It seems to have covered the problem of countries whose ships sailed in international waters, but didn't have a national flag. I have come across two references to it.
One in a 1937 letter about the status of North Borneo in which it was said that defaced Blue and Red Ensigns for protectorates whose native inhabitants were not British subjects were based on Sections 30 to 41 of The General Act of The Brussels Conference 1889-90.
The other was in a Government of India letter of 1917 which said that the majority of the maritime Darbars in the Presidency of Bombay flew the British flag without any authorised license as required under Article XLI of the General Act of the Brussels Conference, and that the procedure prescribed by the General Act was rarely if ever followed. This led, I think, to the introduction in 1921 of warrants for Red Ensigns defaced with the badges of thirteen Indian States.

◆ **DIRECTIONS**:
1. From the passage about the Brussels Conference, extract the part that opens with the words containing "It seems to" and closes with "Brussels Conference 1889-90.".
2. Translate this sentence from the passage about the Brussels Conference into Spanish: "This led, I think, to the introduction in 1921 of warrants for Red Ensigns defaced with the badges of thirteen Indian States."
3. List every year or span of years given in the passage about the Brussels Conference.
Base your answers only on the passage about the Brussels Conference.

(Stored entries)
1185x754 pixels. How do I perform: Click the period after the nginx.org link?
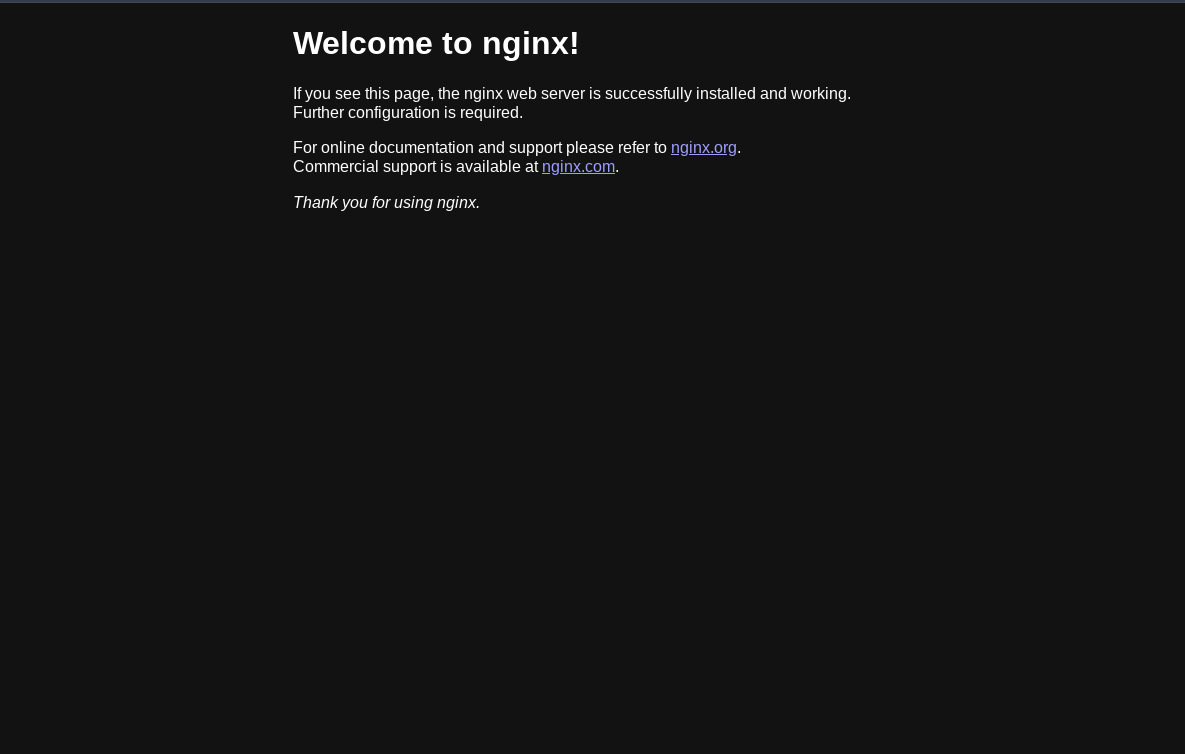coord(739,152)
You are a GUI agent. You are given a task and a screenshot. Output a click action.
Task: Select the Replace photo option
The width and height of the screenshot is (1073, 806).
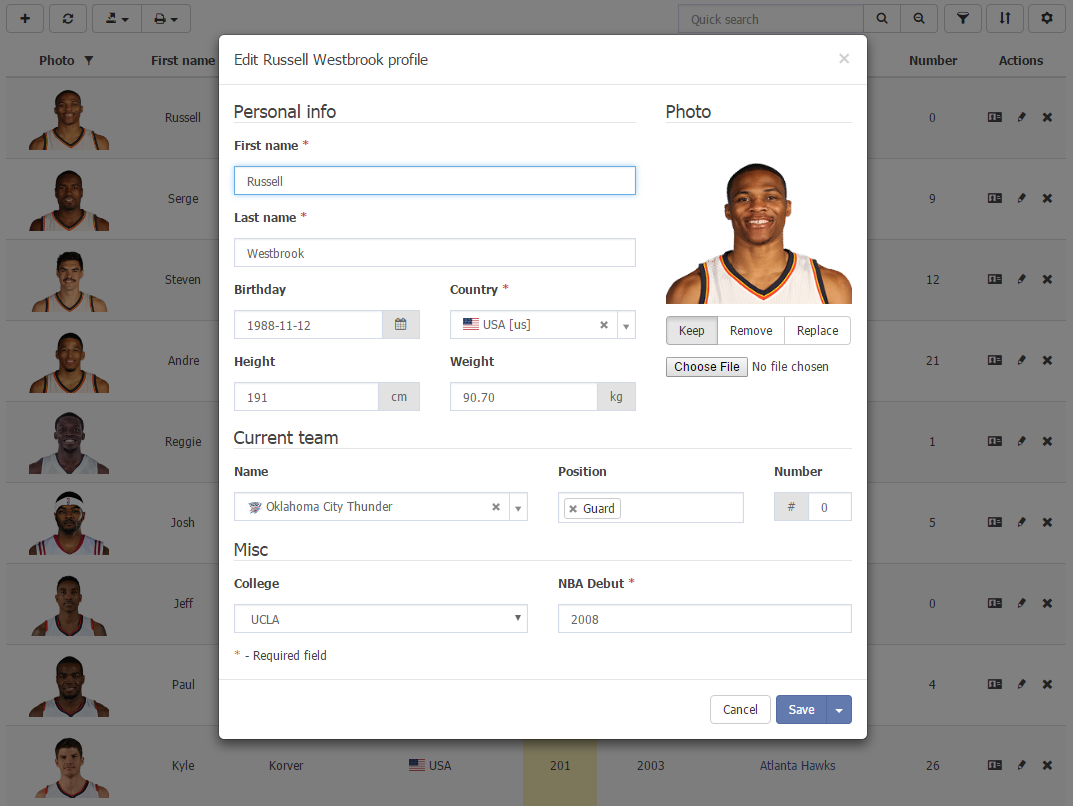coord(817,331)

◆ **THE REPLIES**:
1.
It seems to have covered the problem of countries whose ships sailed in international waters, but didn't have a national flag. I have come across two references to it.
One in a 1937 letter about the status of North Borneo in which it was said that defaced Blue and Red Ensigns for protectorates whose native inhabitants were not British subjects were based on Sections 30 to 41 of The General Act of The Brussels Conference 1889-90.

2. Esto condujo, creo, a la introducción en 1921 de autorizaciones para Red Ensigns con los emblemas de trece estados indios superpuestos.

3.
1937
1889-90
1917
1921